South Island toddler Amber-Lee Cruickshank disappeared 25 years ago from a small town on the shore of Lake Wakatipu.
Despite exhaustive and repeated searches, there has never been any sign of the little girl.
The Herald senior crime and justice reporter Anna Leask investigated the famous cold case in a bid to generate some answers for the toddler's family.
In October, to mark the 25th anniversary of Amber-Lee, the Herald released Chasing Ghosts, a six-part podcast series, news feature and mini-documentary about the case - one of the most well known mysteries in New Zealand history.
These are the words on Amber-Lee's memorial at Kingston - a small gold plaque attached to a rock beneath a liquid amber tree planted a couple of months after she disappeared.
The memorial is in the playground,, about 100m from where Amber-Lee was last seen.
The search for the little girl was called off two days after she went missing.
No sightings, a large lake 50m from where she was staying - it seemed obvious that she'd drowned.
I'm Anna Leask, a crime reporter for the New Zealand Herald.
In the first episode of Chasing Ghosts, we heard how Nicola Cruickshank, her partner James Gill and two of their children wound up in Kingston on the day Amber-Lee disappeared.
We heard Nicola recall her panic as she and James realised the little girl had gone missing after a barbecue at a house belonging to their mate Richard Dette.
Now let's first go back to October 1992 when about 100 people - search and rescue volunteers, police and locals - scoured the area for Amber-Lee.
They searched the town and the bush beyond with tracking dogs, paying particular attention to overgrown mine shafts and creeks that fed into Lake Wakatipu.
A man out on the water fishing at the time saw nothing - no child falling, or struggling in the water.
But searchers took to the lake in boats and kayaks, scanning the shoreline and beneath the clear surface.
Local divers crept along the lake bed and a helicopter was called in.
There was no trace of Amber-Lee.
Warwick Walker was the Detective Sergeant in charge of serious criminal investigations for the Queenstown area at the time.
He went to Kingston the day after Amber-Lee went missing and was satisfied with the search operation.
The next morning he left for three weeks at police college, near Wellington, but briefed the detective relieving him.
When he came back he was disturbed to hear that the child was still missing - and ramped up the investigation.

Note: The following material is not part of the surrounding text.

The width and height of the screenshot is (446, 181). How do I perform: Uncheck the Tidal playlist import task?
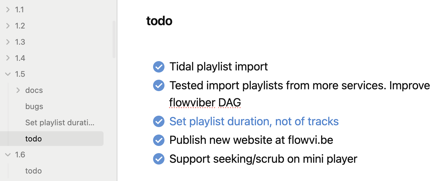tap(159, 67)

ANNA LEASK When did it become apparent to you that there was likely some foul play or something suspicious was going on with Amber-Lee's disappearance?

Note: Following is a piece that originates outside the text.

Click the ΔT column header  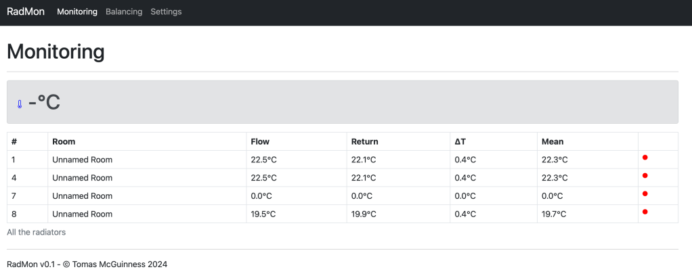click(460, 142)
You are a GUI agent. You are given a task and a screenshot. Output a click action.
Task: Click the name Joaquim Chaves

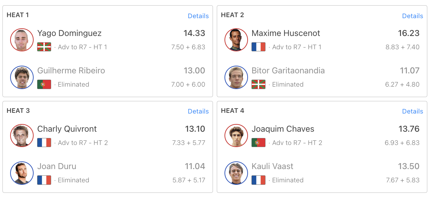coord(283,129)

RETIRED DETECTIVE WARWICK WALKER: I guess that's hard to pinpoint a time.
It's more a pattern of thought that you go through and say well, if you get to a point where you accept that she's not in the lake and probably not in the surrounding bush if that's been well searched, then you go well what are the most likely things.
So after spending 20 plus years in the police and a lot of it doing criminal investigation, most disappearances and or murders - if in fact that's what it is - of people in New Zealand are carried out by people that are known to them. Statistically that is the largest group.

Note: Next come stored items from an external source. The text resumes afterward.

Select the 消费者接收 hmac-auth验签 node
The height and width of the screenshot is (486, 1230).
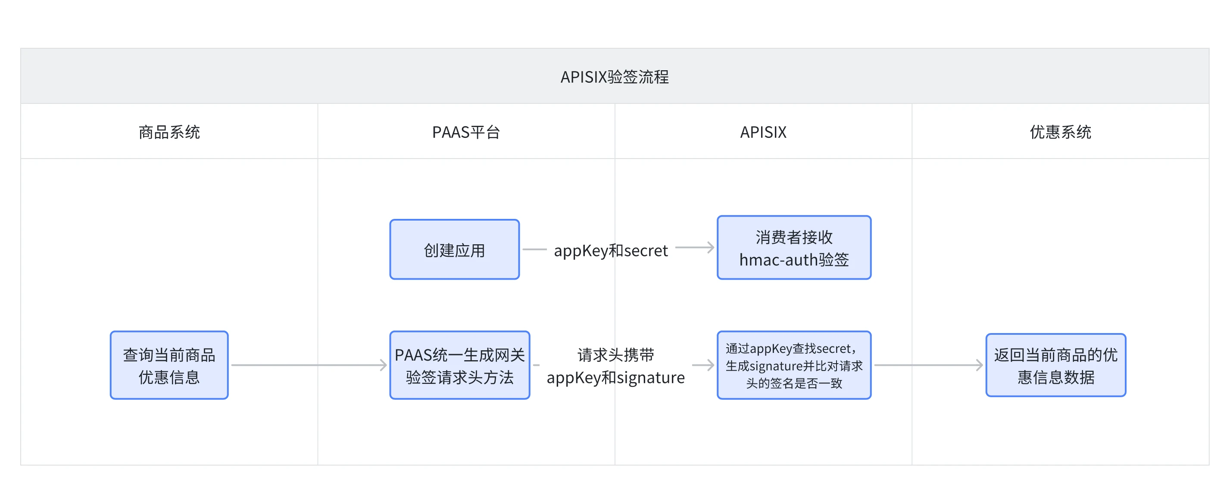pos(794,248)
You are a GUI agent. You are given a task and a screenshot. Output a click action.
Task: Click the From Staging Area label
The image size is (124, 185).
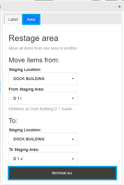click(x=27, y=89)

So you've got to say if she's not in the lake, and she's not in the bush - then it's somebody who has been very very close who is the most likelihood.
So then you start to say why would anybody close harm her? And then statistically beyond that you say well if it's not that, it could be somebody in a wider circle who perhaps has got some sort of beef with somebody who is close by, and beyond that you've got to look at a total random event, that somebody could have come and taken her.
You get beyond that and you're just theorising about all kinds of things.
ANNA LEASK: Why are you so confident she's not in that water?
RETIRED DETECTIVE WARWICK WALKER: So when I started to go back through the file after I arrived back and sort of thought well what are the additional things that we can do to satisfy ourselves that Amber-Lee is not in the lake or not in the bush... one of the avenues I looked at is only local divers had dived the lake, now I'm not saying that they didn't do a good job, I don't know much about doing dive patterns, but I know how the police dive squad works and so I decided I'd get the police dive squad down from Wellington to dive the lake.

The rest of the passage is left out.